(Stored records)
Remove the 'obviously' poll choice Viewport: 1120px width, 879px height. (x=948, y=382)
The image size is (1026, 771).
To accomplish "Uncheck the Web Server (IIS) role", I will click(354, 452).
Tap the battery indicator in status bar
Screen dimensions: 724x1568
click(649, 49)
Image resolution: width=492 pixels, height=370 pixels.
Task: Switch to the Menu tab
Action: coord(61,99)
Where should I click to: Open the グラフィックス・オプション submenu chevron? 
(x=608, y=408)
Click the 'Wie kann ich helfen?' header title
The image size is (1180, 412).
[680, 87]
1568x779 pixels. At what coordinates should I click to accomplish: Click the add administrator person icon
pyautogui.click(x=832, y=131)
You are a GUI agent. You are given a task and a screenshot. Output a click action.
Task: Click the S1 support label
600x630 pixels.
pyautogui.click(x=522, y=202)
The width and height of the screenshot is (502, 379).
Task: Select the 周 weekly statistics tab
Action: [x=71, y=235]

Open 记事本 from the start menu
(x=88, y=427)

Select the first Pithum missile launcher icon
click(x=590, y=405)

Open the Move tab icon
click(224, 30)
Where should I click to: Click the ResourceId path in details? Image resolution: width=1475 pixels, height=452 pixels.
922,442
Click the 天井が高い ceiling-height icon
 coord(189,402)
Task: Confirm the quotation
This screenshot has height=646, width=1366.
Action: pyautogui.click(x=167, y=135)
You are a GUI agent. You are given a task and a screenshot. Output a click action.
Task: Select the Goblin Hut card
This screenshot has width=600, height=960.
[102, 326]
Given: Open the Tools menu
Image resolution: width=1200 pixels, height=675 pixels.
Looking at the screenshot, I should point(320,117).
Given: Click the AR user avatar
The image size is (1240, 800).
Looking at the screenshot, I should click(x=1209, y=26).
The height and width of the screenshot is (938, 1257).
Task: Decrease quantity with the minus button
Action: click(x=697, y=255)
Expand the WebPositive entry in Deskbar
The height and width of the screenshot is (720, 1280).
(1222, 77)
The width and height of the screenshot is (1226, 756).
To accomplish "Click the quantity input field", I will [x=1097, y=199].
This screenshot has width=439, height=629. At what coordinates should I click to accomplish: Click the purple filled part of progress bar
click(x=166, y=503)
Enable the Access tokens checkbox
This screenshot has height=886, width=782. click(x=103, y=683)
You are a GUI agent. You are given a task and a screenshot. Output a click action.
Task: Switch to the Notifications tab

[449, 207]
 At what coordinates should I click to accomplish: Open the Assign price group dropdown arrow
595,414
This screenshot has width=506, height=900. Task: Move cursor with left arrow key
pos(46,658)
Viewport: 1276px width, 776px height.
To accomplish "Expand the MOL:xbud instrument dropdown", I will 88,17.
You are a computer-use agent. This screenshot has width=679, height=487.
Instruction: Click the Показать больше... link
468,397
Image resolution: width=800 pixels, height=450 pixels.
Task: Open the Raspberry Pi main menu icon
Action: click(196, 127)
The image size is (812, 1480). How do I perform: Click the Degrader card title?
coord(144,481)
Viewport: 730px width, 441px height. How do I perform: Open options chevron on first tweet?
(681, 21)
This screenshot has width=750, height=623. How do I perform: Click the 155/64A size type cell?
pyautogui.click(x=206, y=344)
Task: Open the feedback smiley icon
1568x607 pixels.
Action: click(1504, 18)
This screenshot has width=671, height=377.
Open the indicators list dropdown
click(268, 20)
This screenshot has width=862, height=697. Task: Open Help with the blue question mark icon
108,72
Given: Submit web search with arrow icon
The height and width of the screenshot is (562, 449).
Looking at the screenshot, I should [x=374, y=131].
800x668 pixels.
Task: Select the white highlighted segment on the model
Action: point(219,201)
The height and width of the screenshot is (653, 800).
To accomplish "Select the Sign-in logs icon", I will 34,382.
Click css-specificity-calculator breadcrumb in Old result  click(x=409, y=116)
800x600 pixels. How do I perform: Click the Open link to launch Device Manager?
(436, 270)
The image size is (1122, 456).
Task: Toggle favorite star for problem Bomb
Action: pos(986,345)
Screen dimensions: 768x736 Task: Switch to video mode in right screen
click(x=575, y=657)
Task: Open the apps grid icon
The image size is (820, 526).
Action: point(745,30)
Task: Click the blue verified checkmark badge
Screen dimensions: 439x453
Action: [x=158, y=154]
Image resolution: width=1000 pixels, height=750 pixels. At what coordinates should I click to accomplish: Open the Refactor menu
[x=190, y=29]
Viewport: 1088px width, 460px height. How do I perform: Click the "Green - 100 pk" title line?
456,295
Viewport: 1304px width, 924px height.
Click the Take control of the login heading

> ABOUT THIS EXERCISE
An exact copy of all the entries is what's needed; write it out.

> EXPECTED ANSWER
Remove the 'obviously' poll choice Viewport: 1120px width, 879px height. (x=948, y=382)
The image size is (1026, 771).
To accomplish "Uncheck the Web Server (IIS) role", I will click(354, 452).
Tap the battery indicator in status bar
Screen dimensions: 724x1568
click(649, 49)
Image resolution: width=492 pixels, height=370 pixels.
Task: Switch to the Menu tab
Action: coord(61,99)
Where should I click to: Open the グラフィックス・オプション submenu chevron? 
(x=608, y=408)
Click the 'Wie kann ich helfen?' header title
The image size is (1180, 412).
[680, 87]
1568x779 pixels. At what coordinates should I click to accomplish: Click the add administrator person icon
pyautogui.click(x=832, y=131)
You are a GUI agent. You are given a task and a screenshot. Output a click action.
Task: Click the S1 support label
600x630 pixels.
pyautogui.click(x=522, y=202)
The width and height of the screenshot is (502, 379).
Task: Select the 周 weekly statistics tab
Action: [x=71, y=235]

Open 记事本 from the start menu
(x=88, y=427)

Select the first Pithum missile launcher icon
click(x=590, y=405)

Open the Move tab icon
click(224, 30)
Where should I click to: Click the ResourceId path in details? Image resolution: width=1475 pixels, height=452 pixels.
922,442
Click the 天井が高い ceiling-height icon
 coord(189,402)
Task: Confirm the quotation
This screenshot has height=646, width=1366.
Action: pyautogui.click(x=167, y=135)
You are a GUI agent. You are given a task and a screenshot. Output a click action.
Task: Select the Goblin Hut card
This screenshot has width=600, height=960.
[102, 326]
Given: Open the Tools menu
Image resolution: width=1200 pixels, height=675 pixels.
Looking at the screenshot, I should point(320,117).
Given: Click the AR user avatar
The image size is (1240, 800).
Looking at the screenshot, I should click(x=1209, y=26).
The height and width of the screenshot is (938, 1257).
Task: Decrease quantity with the minus button
Action: click(x=697, y=255)
Expand the WebPositive entry in Deskbar
The height and width of the screenshot is (720, 1280).
(1222, 77)
The width and height of the screenshot is (1226, 756).
To accomplish "Click the quantity input field", I will [x=1097, y=199].
This screenshot has width=439, height=629. At what coordinates should I click to accomplish: Click the purple filled part of progress bar
click(x=166, y=503)
Enable the Access tokens checkbox
This screenshot has height=886, width=782. click(x=103, y=683)
You are a GUI agent. You are given a task and a screenshot. Output a click action.
Task: Switch to the Notifications tab

[449, 207]
 At what coordinates should I click to accomplish: Open the Assign price group dropdown arrow
595,414
This screenshot has width=506, height=900. Task: Move cursor with left arrow key
pos(46,658)
Viewport: 1276px width, 776px height.
To accomplish "Expand the MOL:xbud instrument dropdown", I will 88,17.
You are a computer-use agent. This screenshot has width=679, height=487.
Instruction: Click the Показать больше... link
468,397
Image resolution: width=800 pixels, height=450 pixels.
Task: Open the Raspberry Pi main menu icon
Action: click(196, 127)
The image size is (812, 1480). How do I perform: Click the Degrader card title?
coord(144,481)
Viewport: 730px width, 441px height. How do I perform: Open options chevron on first tweet?
(681, 21)
This screenshot has width=750, height=623. How do I perform: Click the 155/64A size type cell?
pyautogui.click(x=206, y=344)
Task: Open the feedback smiley icon
1568x607 pixels.
Action: click(1504, 18)
This screenshot has width=671, height=377.
Open the indicators list dropdown
click(268, 20)
This screenshot has width=862, height=697. Task: Open Help with the blue question mark icon
108,72
Given: Submit web search with arrow icon
The height and width of the screenshot is (562, 449).
Looking at the screenshot, I should [x=374, y=131].
800x668 pixels.
Task: Select the white highlighted segment on the model
Action: point(219,201)
The height and width of the screenshot is (653, 800).
To accomplish "Select the Sign-in logs icon", I will 34,382.
Click css-specificity-calculator breadcrumb in Old result  click(x=409, y=116)
800x600 pixels. How do I perform: Click the Open link to launch Device Manager?
(436, 270)
The image size is (1122, 456).
Task: Toggle favorite star for problem Bomb
Action: pos(986,345)
Screen dimensions: 768x736 Task: Switch to video mode in right screen
click(x=575, y=657)
Task: Open the apps grid icon
The image size is (820, 526).
Action: point(745,30)
Task: Click the blue verified checkmark badge
Screen dimensions: 439x453
Action: [x=158, y=154]
Image resolution: width=1000 pixels, height=750 pixels. At what coordinates should I click to accomplish: Open the Refactor menu
[x=190, y=29]
Viewport: 1088px width, 460px height. How do I perform: Click the "Green - 100 pk" title line?
456,295
Viewport: 1304px width, 924px height.
Click the Take control of the login heading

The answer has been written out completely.